# Exercise:
In the entries that follow, find the word "arrow" and report each line it is on.

[Input data Boundary: Start]

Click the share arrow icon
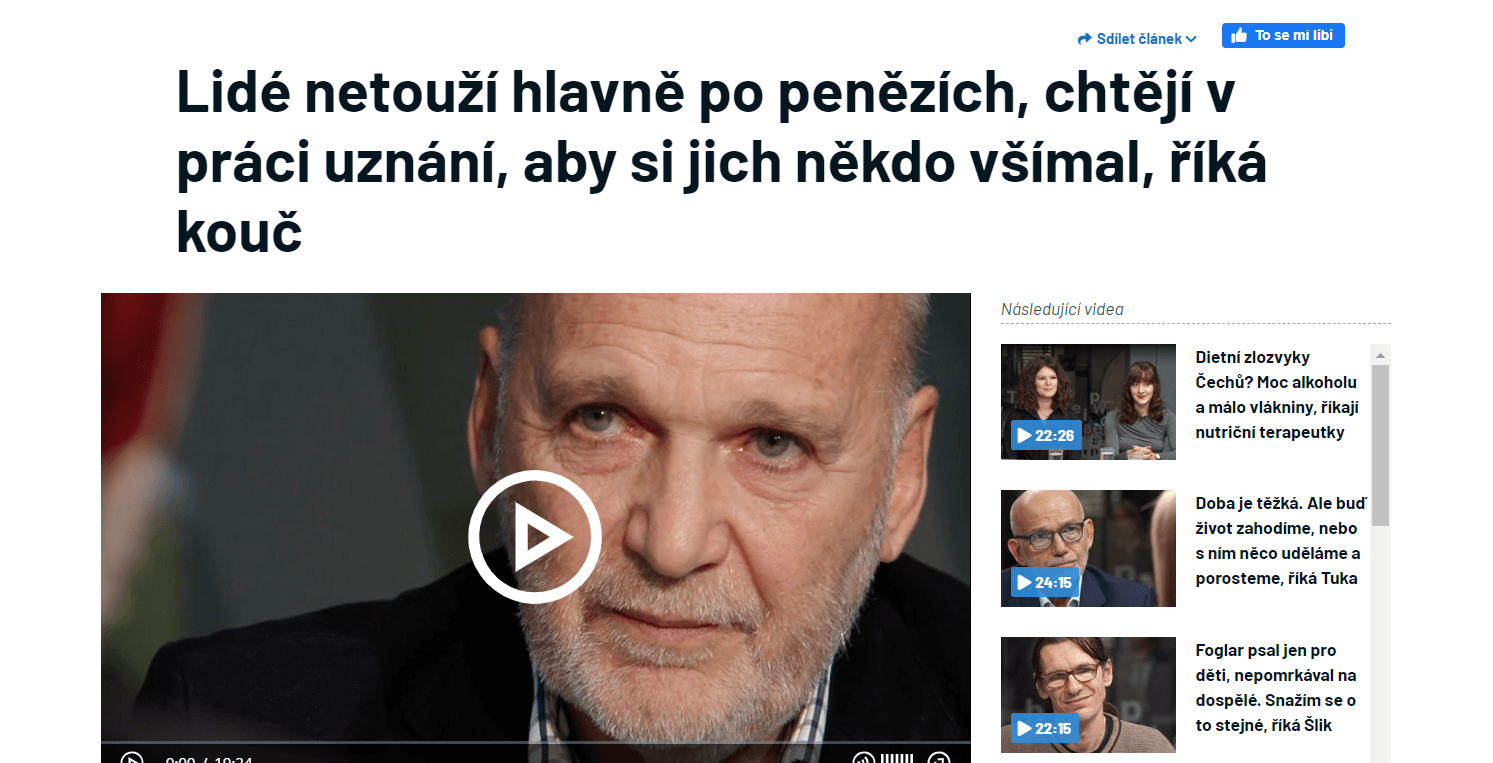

[Input data Boundary: End]
[Input data Boundary: Start]

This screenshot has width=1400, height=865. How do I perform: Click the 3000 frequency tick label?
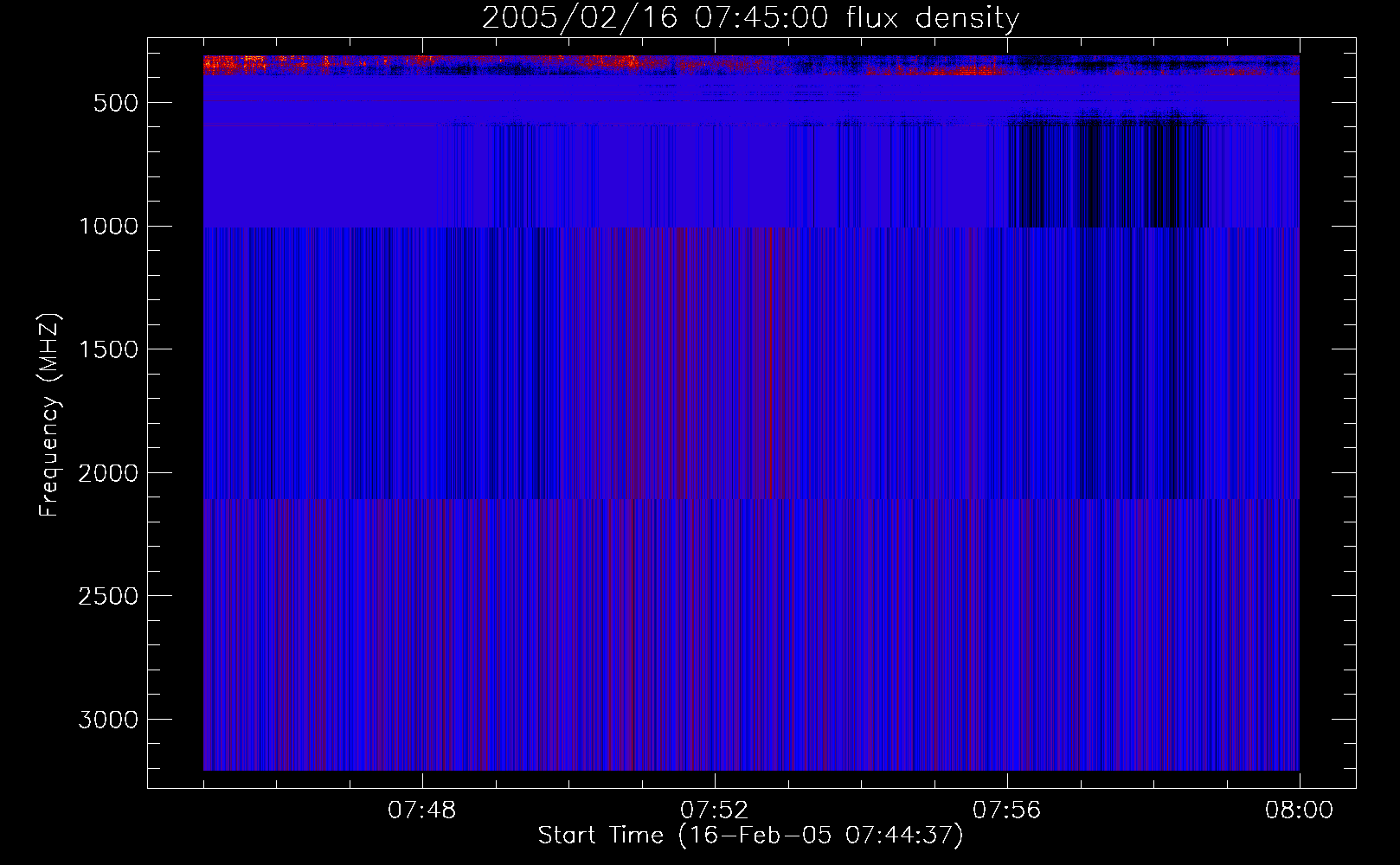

[Input data Boundary: End]
[Input data Boundary: Start]

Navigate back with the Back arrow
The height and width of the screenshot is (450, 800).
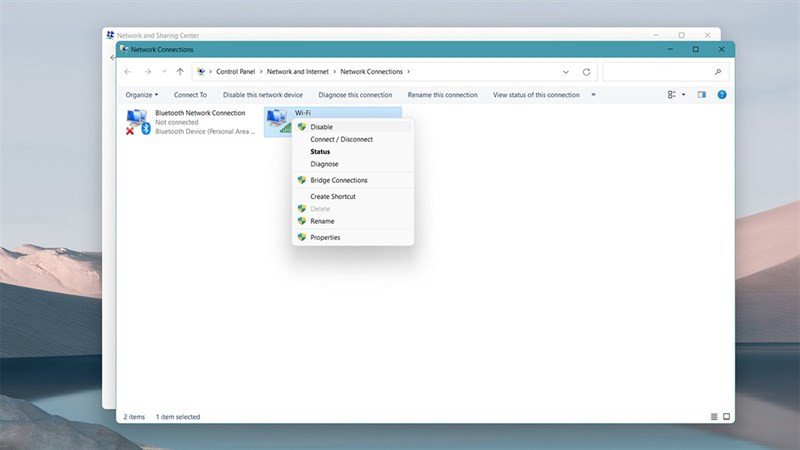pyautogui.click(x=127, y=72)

[Input data Boundary: End]

# Result below:
Click the share arrow icon
Navigate back with the Back arrow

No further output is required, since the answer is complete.